No entiendo por qué se dice “te invito a nuestra boda” si al final yo también termino aportando dinero.
Me cuesta comprender cómo una celebración basada en el amor puede convertirse en una especie de negocio material. Me cuesta entenderlo y, además, me asusta.
Aun con todas estas impresiones aparentemente negativas acerca del tema, decidí viajar hasta Murcia y, al menos, estar dispuesto a comer y bailar. Lo que fuera sucediendo a mi alrededor ya era algo más secundario.
La pareja que se casaba era bastante más joven que yo, ambos con estudios superiores y trabajos bien remunerados. Se habían conocido hacía relativamente poco —unos dos años— y, a los seis meses de estar juntos, ya se habían comprometido. Entre otras cosas, imagino que los unía la religión católica.
Poco a poco, mientras me acercaba más a su historia, me di cuenta de que existen tantas formas de amar como maneras de celebrarlo. La teoría está muy bien, pero cuando lo ves de cerca, la vida te zarandea para que espabiles un poco y abras la mirada.
Todo en aquella boda estaba preparado, organizado y planificado al detalle. Y no pude evitar pensar que detrás de tanta perfección había una necesidad de reconocimiento y cierta carencia afectiva.
Pero aquí llega lo más divertido del evento.
En el momento de los discursos, ella leyó primero el suyo, escrito en el móvil. Mi impresión fue que lo recitó con rapidez, deseando terminar. En sus palabras había amor, cariño, complicidad y esperanza de futuro, sí, pero sentí que faltaba algo.
Luego llegó el turno del novio. Cogió el micrófono y anunció que no leería lo que había preparado. Se abrió desde su vulnerabilidad y sinceridad frente a todos, y dijo que prefería expresar lo que le estaba naciendo en ese instante, desde sus propios sentimientos.

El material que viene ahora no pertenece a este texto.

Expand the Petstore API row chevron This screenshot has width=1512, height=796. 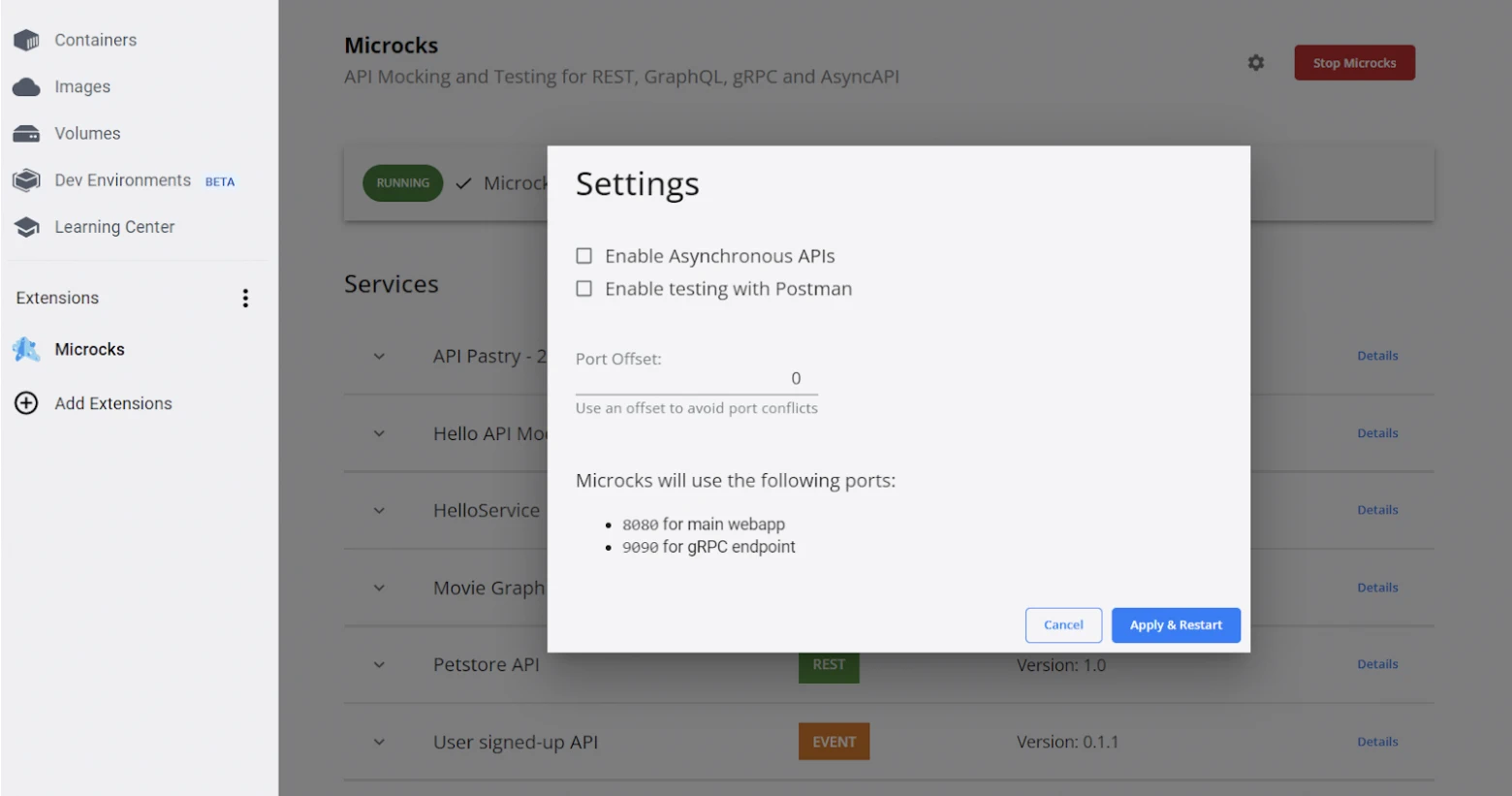click(379, 665)
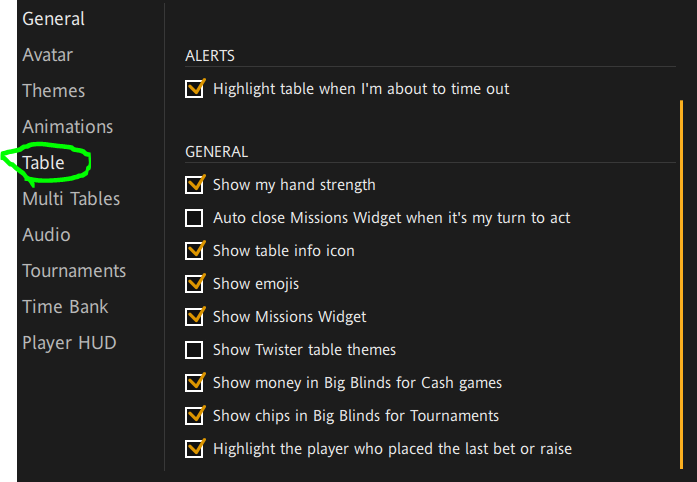Toggle Show money in Big Blinds for Cash games
The width and height of the screenshot is (697, 482).
pyautogui.click(x=195, y=383)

Qué alegría me dio que uno de los protagonistas de su gran día hiciera algo así.
Qué aprendizaje tan sutil y tan directo.
Me hizo ver que no sirve de nada tenerlo todo preparado cuando se habla desde la honestidad emocional.
Me enseñó que, incluso rompiendo con la organización y la planificación, enfrentarse a la necesidad de reconocimiento externo permite centrarse en uno mismo y dejarse llevar por el momento.

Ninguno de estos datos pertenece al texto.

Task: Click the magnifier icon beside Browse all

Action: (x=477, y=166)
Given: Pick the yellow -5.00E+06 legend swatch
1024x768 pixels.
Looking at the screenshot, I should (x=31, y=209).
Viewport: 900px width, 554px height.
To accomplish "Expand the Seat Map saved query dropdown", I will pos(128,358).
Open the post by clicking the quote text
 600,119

Me abrió los ojos: disfrutarse es posible cuando se rompe con todo lo previsto.
Y qué curioso que, habiendo ido yo a regañadientes y tan lleno de prejuicios a una boda en Murcia, reduciéndome simplemente a comer y bailar… fuera el novio, a micrófono abierto, quien me hiciera ver que la espontaneidad y la ausencia de planes pueden ser la mejor experiencia.
Es algo que he decidido seguir practicando.